Three Harker alumni were featured speakers at the April 10 research symposium, “Technology for Life,” in Nichols Hall. Jennifer Ong ‘07, a junior at the University of California, San Diego, is pursuing biology and communications majors. She also volunteers with The Triple Helix. Richard Kwant ’07 is studying chemistry and physics at Harvard University. Brian Ma ’08 is a bioengineering major at the California Institute of Technology.
Ong spoke about her new role as chief operations officer for The Triple Helix (TTH). Founded by Harker graduate Kevin Hwang ’03, The Triple Helix is a nonprofit, student-run organization that publishes undergraduate articles in print and electronically. “Our mission,” said Ong, “is to allow students the opportunity to voice ideas about the interdisciplinary nature of science, society and law.”
TTH currently has 27 chapters and 800 student writers at colleges across the globe. Chapters publish more than 30,000 printed journals annually and the website gets hits from 16 countries. During her visit, Ong announced that Harker will be the founding school for the establishment of TTH in high schools, and encouraged students to become involved. “Writing for TTH teaches skills like research, writing and critical thinking that you can apply in real life,” she said. “Our style of writing is not an academic style. It is ultimately to open up a forum that the general public can become interested in.”
TTH also partners with the American Association for the Advancement of Science, and sometimes can open doors for its writers. “Our outgoing CEO, Julia Piper, got an internship at UC Davis through an article in TTH,” said Ong. “That has been happening more frequently, and we want to institutionalize it.”

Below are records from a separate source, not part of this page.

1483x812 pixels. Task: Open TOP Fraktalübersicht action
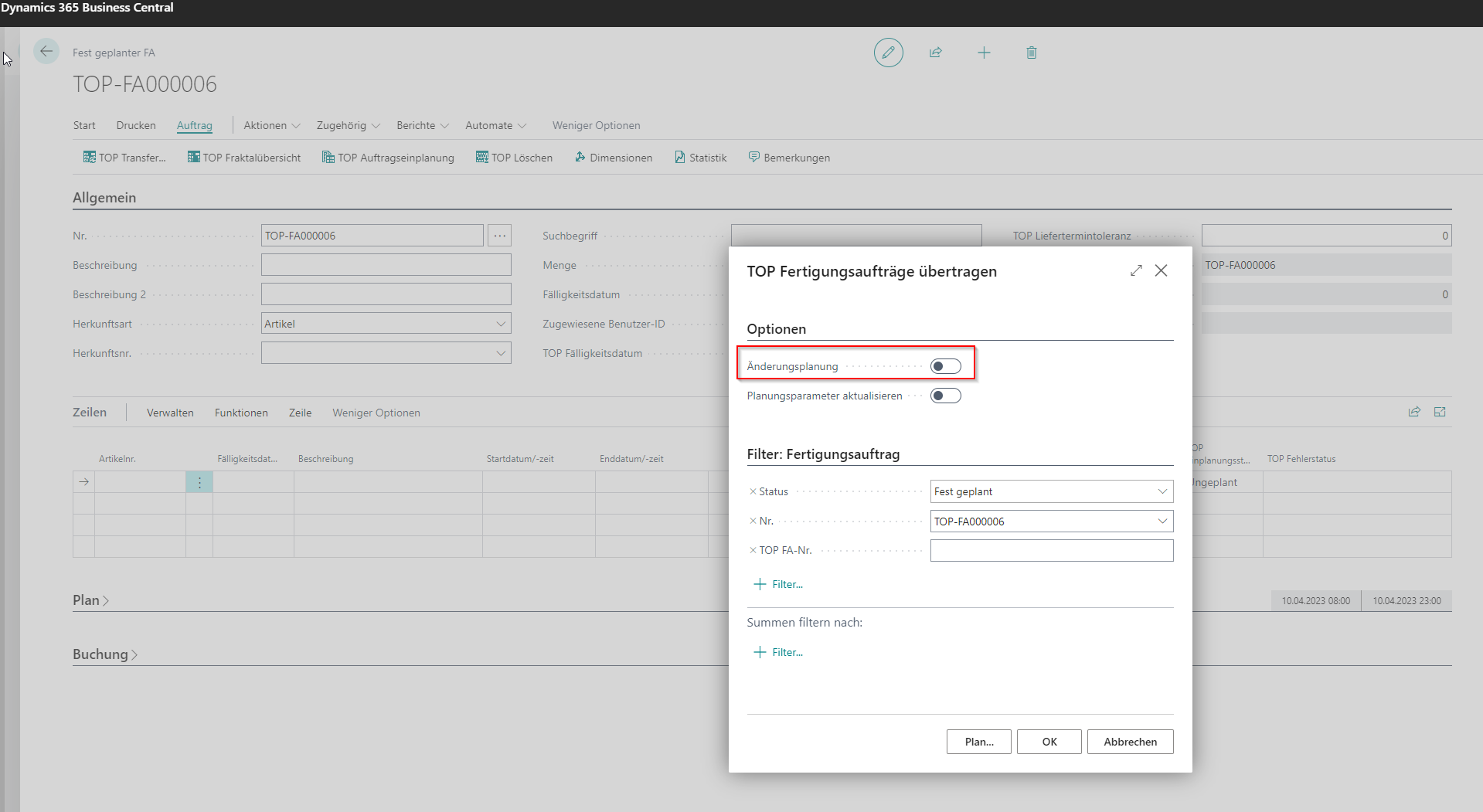[244, 158]
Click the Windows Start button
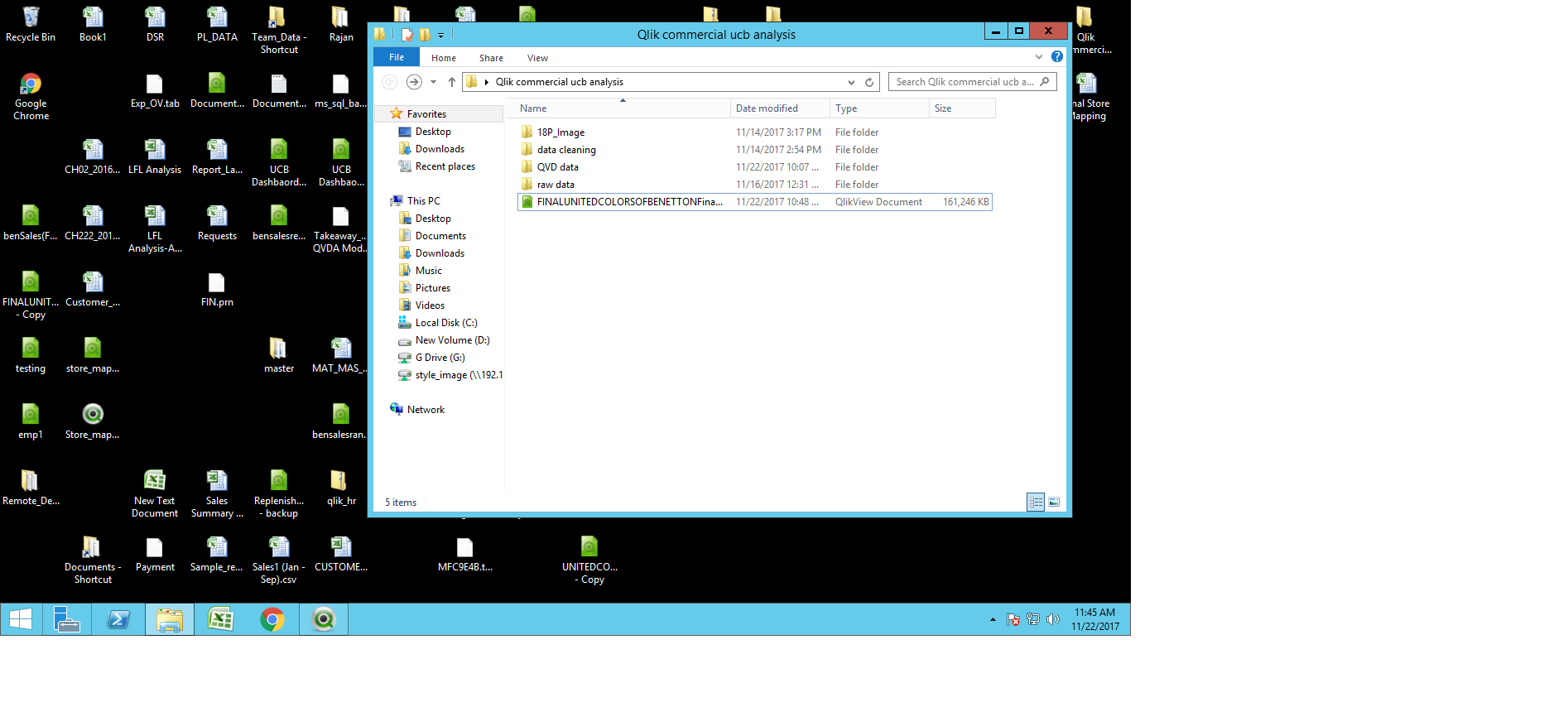This screenshot has height=707, width=1568. pos(21,619)
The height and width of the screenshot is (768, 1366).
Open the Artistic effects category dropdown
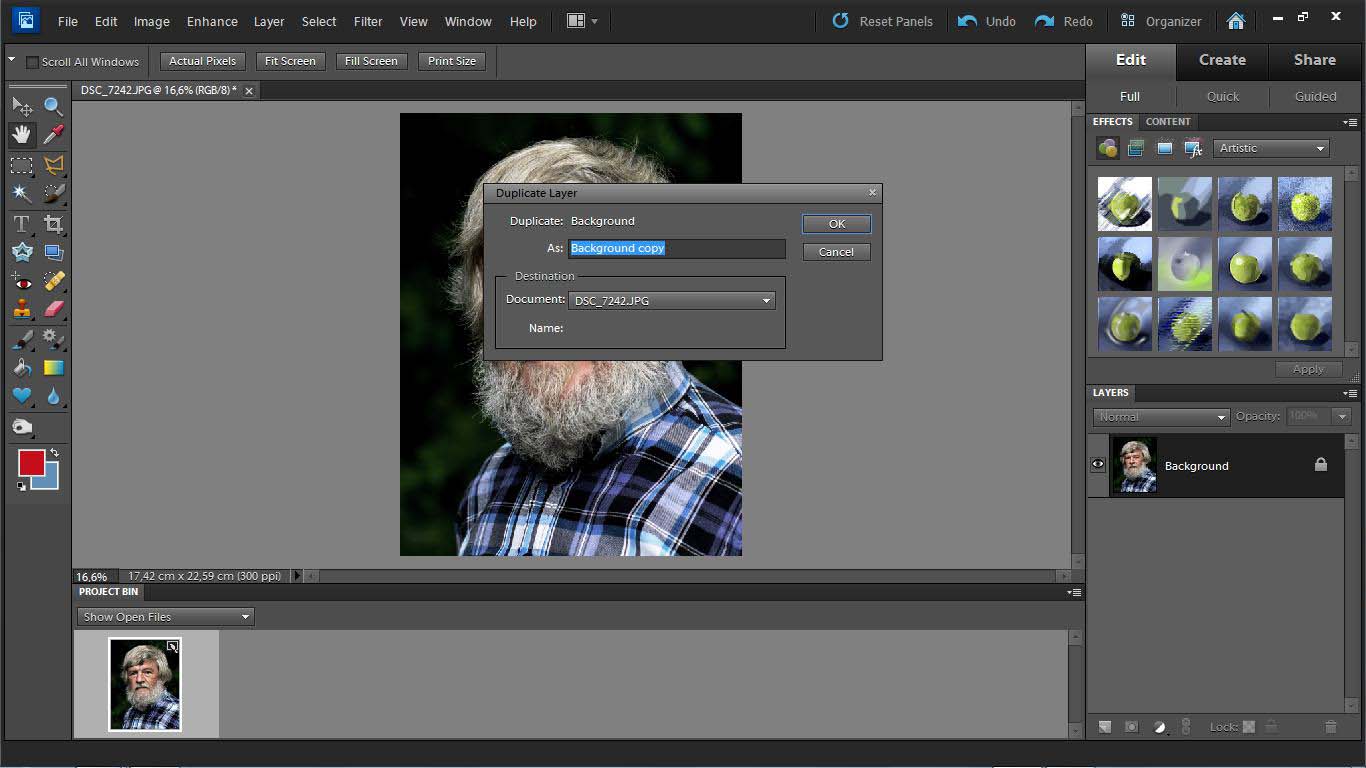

Speaking via teleconference, Richard Kwant presented his work at the Harvard Whitesides Lab, on protein structures and interactions. Using the effective but difficult process of crystallization, he was able to create crystalline structures of the protein human carbonic anhydrase II. These structures provide researchers with an atomic level view of what is happening in the protein. “This research will be helpful for biology and medicine in understanding how proteins work and how human biology works,” Kwant said.
He also told the students, “When I came to college I can’t say I really liked proteins. As a freshman I wanted some experience working in a lab. Do as many things as you possibly can. Get exposure to many subjects, and if you see something you are interested in, go with it.”
Begun as a summer research project at CalTech, Ma’s work seeks to unravel the mystery of how plants, unlike animals, can regenerate. Specifically, Ma screened epigenetic-related genes – those that do not change the basic DNA sequence – to determine if they are involved in the regeneration process.
Working with 48 mutant lines of seeds, he found at least six epigenetic-related genes that are likely to be involved in the process. Further research will be required to determine the exact pathways of interactions.
With a bit of serendipity, Ma has combined his experience in engineering and producing radio-controlled cars with a long-held interest in biology. “I find that I enjoy the theoretical and practical challenges of biological engineering,” he said. Ma thinks his lab research has given him a rewarding taste of life after college.
“You just want results, and that I was able to get results from my project was very rewarding, because it actually is new knowledge, and you get to be the one to find out first,” he said. “That’s definitely one allure of going into the research field, whether as an undergraduate or afterward.”